6 New Materials That Are Changing Commercial Construction
The construction industry is always looking for innovative methods that will enable them to build faster, safer and more sustainable buildings. And in addition to advancements in building technology, these six new materials will have a positive impact on future commercial construction projects.
Self-Healing Concrete
Concrete is known for its strength and durability. But as concrete ages and due to environmental conditions, cracks can form in the surface. And making concrete repairs to fix these cracks can be time consuming and expensive. So, what if there were a type of concrete that could heal itself, much like the human body does with small cuts? Researchers at the Ghent University in Ghent, Belgium, discovered that by injecting certain organic material into the concrete mix like super-absorbent polymers, micro-organisms and encapsulated polymers, the concrete could “heal” itself when it came into contact with water and oxygen. Also, researchers at University of Binghamton discovered that when a specific type of fungus spore was injected into concrete, water and oxygen would activate and release calcium carbonate, a key ingredient in concrete, that will “automatically” fill in cracks.
Translucent Wood
Developed by the KTH Royal Institute of Technology in Stockholm, Sweden, translucent wood could change the way commercial and residential structures are built. Researchers discovered that the lignin that gives wood its color can be removed through a relatively quick and inexpensive chemical process. And when the lignin is removed, the wood becomes translucent. Translucent wood is as thin as a piece of paper, yet stronger than glass and it doesn’t shatter. This means that buildings in the future may contain windows made entirely of wood instead of glass.
Tall Mass Timber
Tall mass timber is an emerging material that could change the face of building construction. Its gaining traction as a suitable replacement for concrete and steel buildings. Constructing with tall mass timber covered with gypsum board can reduce construction delivery times as much as 25% and deliver a building that is as strong and fire resistant as concrete and steel. A seven-story office building in Minneapolis was constructed with tall mass timber. And a prominent architectural firm is proposing to build the tallest wood building, an 80-story residential tower in Chicago.
Hydroceramics
An emerging line of “smart” building materials using hydrogels to create hydroceramic materials may keep buildings cooler in the future. A layer of hydrogels containing a solution of insoluble polymers are sandwiched between a layer of clay ceramic and fabric. When the humidity reaches a certain level and excess moisture is created, the hydrogels are activated in a thermodynamic process.
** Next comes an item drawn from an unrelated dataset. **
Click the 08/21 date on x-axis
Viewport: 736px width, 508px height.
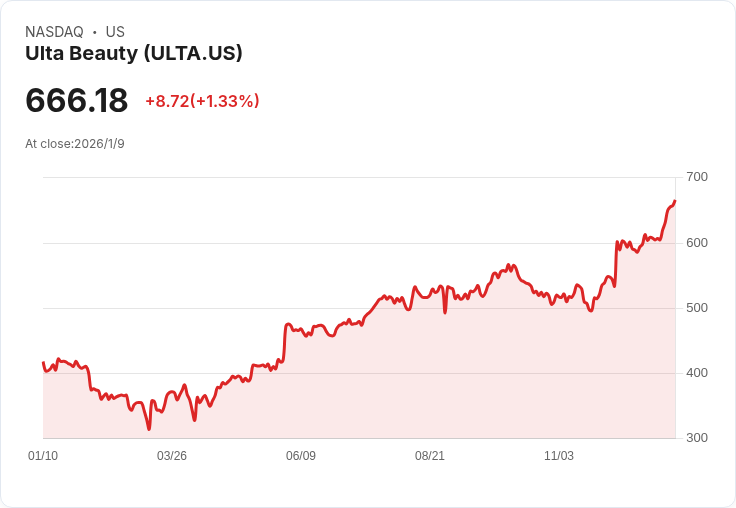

As the hydrogels absorb the water through evaporation, it creates a passive cooling effect that reduces the temperature inside a building by up to 10.8°F.
CABKOMA Strand Rod
While this new material may look like a futuristic work of art, it just may be one of the most important structural safety developments of the 21st century. Developed by Komatsu Seiten Fabric Laboratory in earthquake-prone Japan, the CABKOMA strand rod uses lightweight thermoplastic carbon fibers with tensile strength to provide a building with seismic reinforcement. These strand rods have the potential to minimize the devastating effects to buildings around the world during an earthquake.
Synthetic Spider Silk
Who would have thought that a new material that is 98% water can be stronger than steel? But that’s exactly what researchers at the University of Cambridge have discovered about spider silk. And researchers in the School of Engineering & Applied Science at Washington University in St. Louis have been able to engineer bacteria to create a synthetic spider silk that is comparable to natural spider silk. While this new material is not yet ready for mass production, synthetic spider silk could be used for a variety of building construction applications in the future.